Escaping the Dreaded Doldrums of Weight Loss Plateaus

by : Dirobtx

Here's a problem that has reared it's ugly head for all of us on our way to our healthiest, fittest, and most gorgeous/handsome weight. We have been following along on our chosen plan, doing the workouts and choosing what and how much and how often we eat very carefully and making noticeable progress. But, after a while, for no apparent reason, we seem to get stuck. The scales don't go down or the inches don't decrease or the waist to hips ratio won't budge and we stay right where we are for a week. Then another one. Then another.. And for some time, no matter how we stay the course, we seem to be stuck on this plateau.

And that's the thing. We keep doing what we have been doing, maybe even a bit more of it, and the body has adjusted in its own way. Maybe we have been eating so little the body has gone into starvation mode and is conserving energy and you need a couple of days of higher calorie intake to reassure it. Maybe you need to change the proportions of good carbohydrates to protein one way or the other. Maybe your eat-o-meter has crept up a notch or two and you need to take it back down. Or measure what you plan to eat for the day into five or six portions and keep the metabolism stoked by eating every 2-3 hours.

Maybe you need to vary your exercise routine so different parts of the body are more involved. So if your aerobic exercise is centered on brisk walking or jogging, and adding in some hills doesn't work, try some serious swimming for a while. Add in periods of high intensity. If you're walking, add in steep hills or steps, taken fast. If you're jogging, add some sprints of a minute or two at a time. Just don't let your body get too comfortable doing the same thing all the time. You need to challenge it a bit or it stops progressing.

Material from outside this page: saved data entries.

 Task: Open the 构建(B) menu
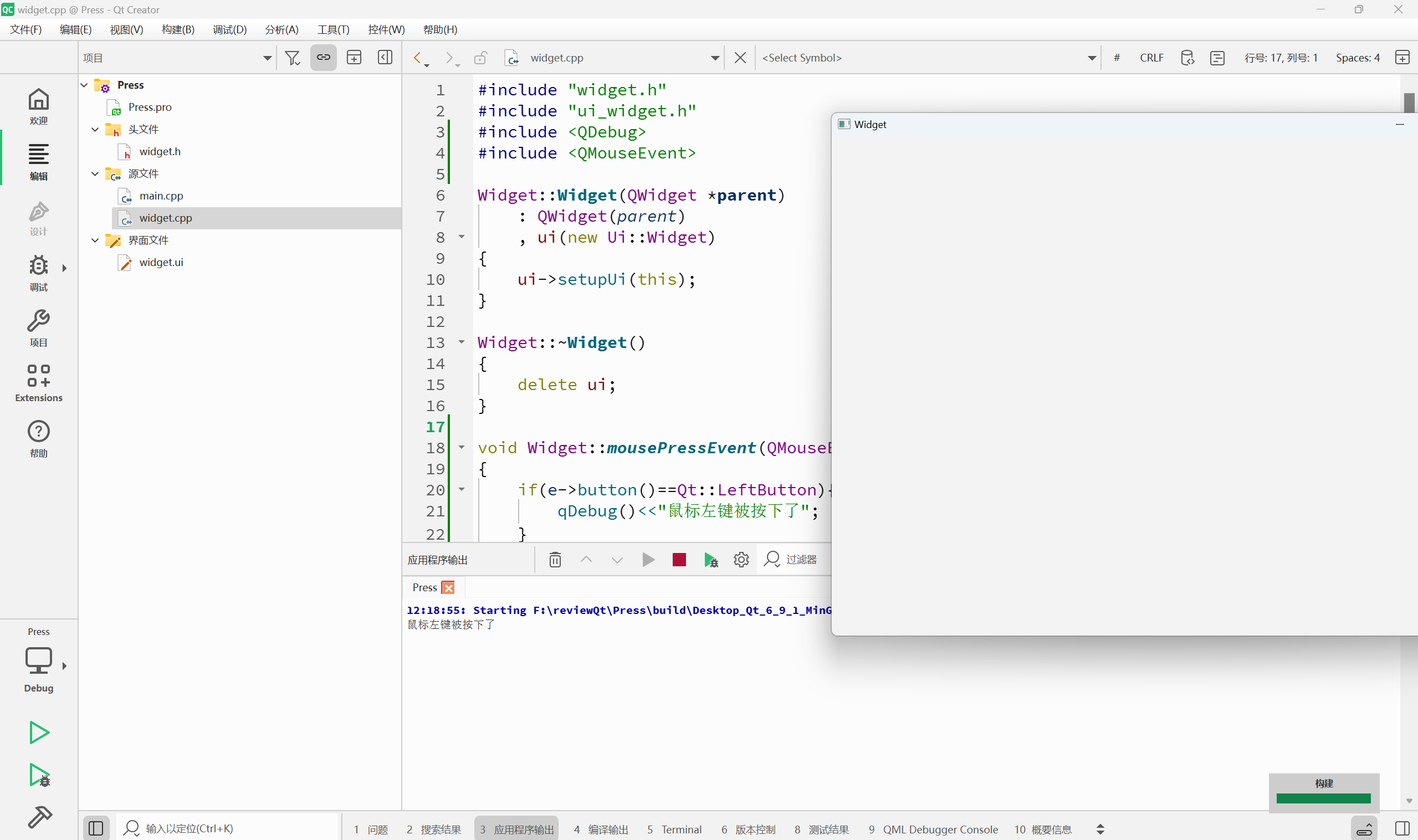178,29
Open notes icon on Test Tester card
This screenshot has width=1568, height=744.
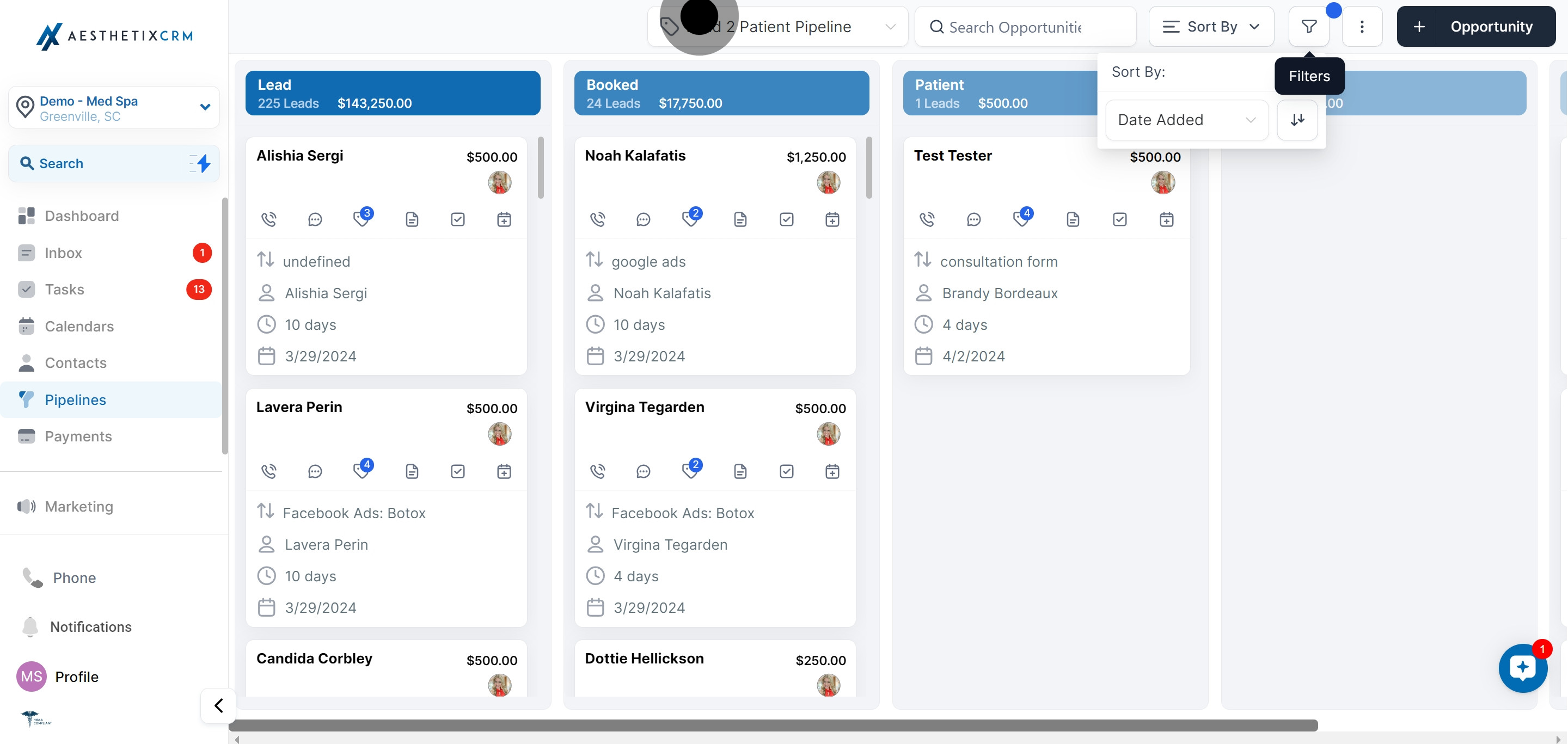(1073, 219)
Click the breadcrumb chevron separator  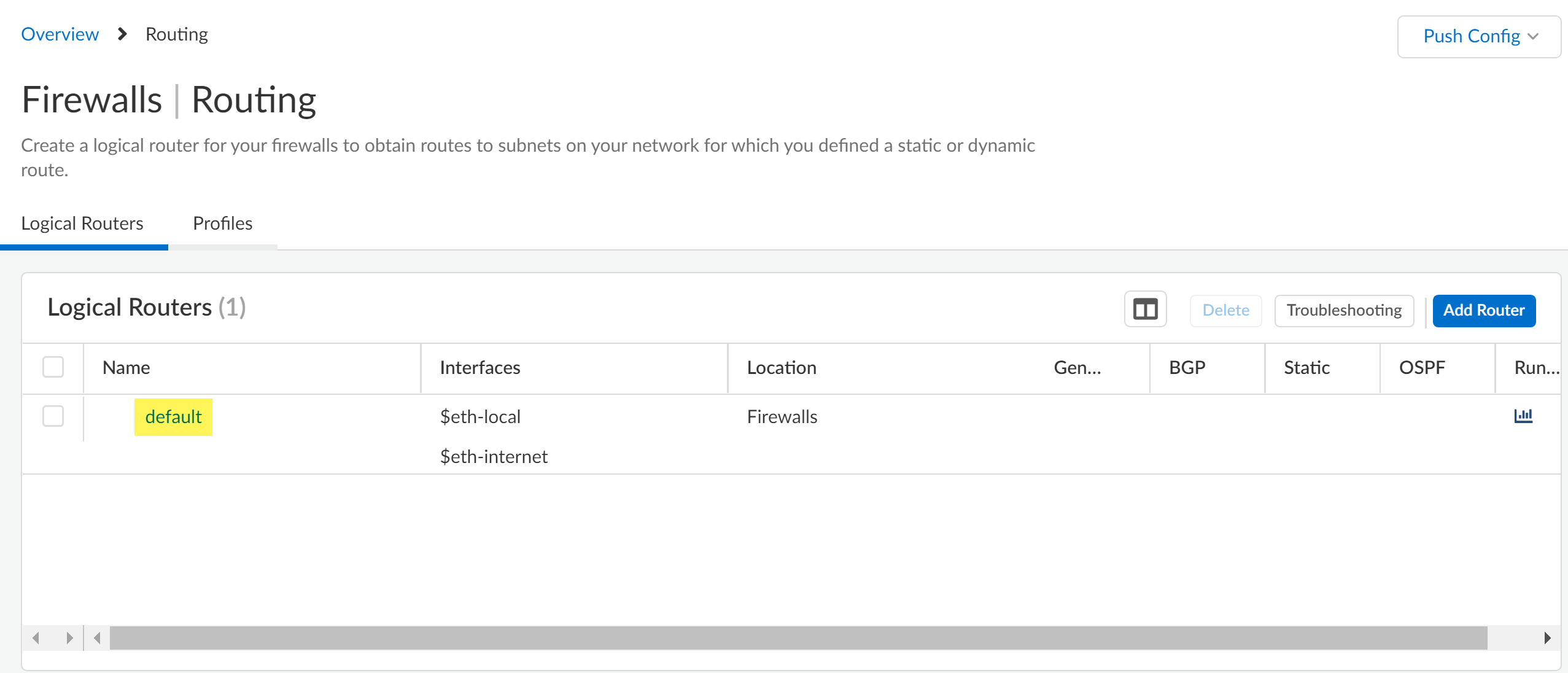click(122, 34)
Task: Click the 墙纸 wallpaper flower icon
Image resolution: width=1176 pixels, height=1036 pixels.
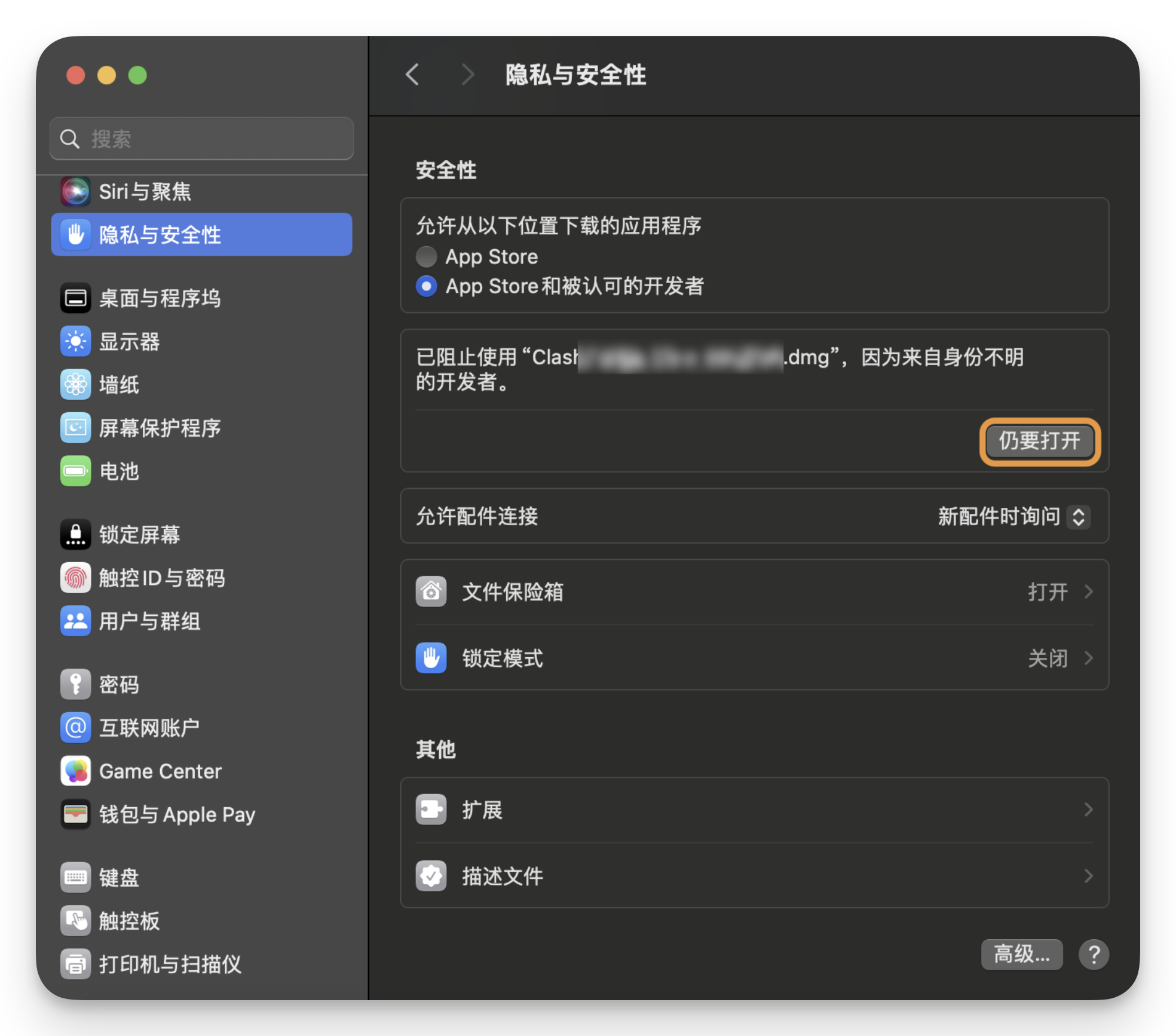Action: 76,384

If your job keeps you sitting or standing largely in one place, try adding in short, five minute bursts of activity every half hour to forty-five minutes. Do it long enough and hard enough to raise your body temperature. You could jog in place, do some squats, do some pushups, do some reverse pushups, practice your high front, back, and side kicks, do some V crunches, do something to get some muscle activity going, even isometrics, for about five minutes. You'll be amazed how much more work you get done and how energized you'll feel. This is in addition to your regular workouts, of course.

If you're not doing muscle-building body weight or other weight training, learn how to do it and get started. If you are, ramp up the weight or number of repetitions to give the body more to do. Make sure all your body parts are being trained. For example, you might try putting in more work on your core if you've been concentrating on your legs, really push those pushups, or do weighted pull ups.

If you haven't been paying much attention to your balance and flexibility training, try making that a bigger part of your routine. Yoga, tai chi, and related exercises have enormous benefits that may not be related to bigger muscles but do wonders for your quality of life.

If you haven't been getting enough sleep lately, try sacking out for a full 7 1/2 - 9 hours. Sleep deprivation has definite effects on weight gain that could be counteracting all your good efforts.

Does this mean you need to do all of this at once? Nah, just pick two or three things where you either seem to have slipped a bit off course and correct those or areas where you seem to always be doing things the same way and start with those. To get out of your rut, get out of your rut.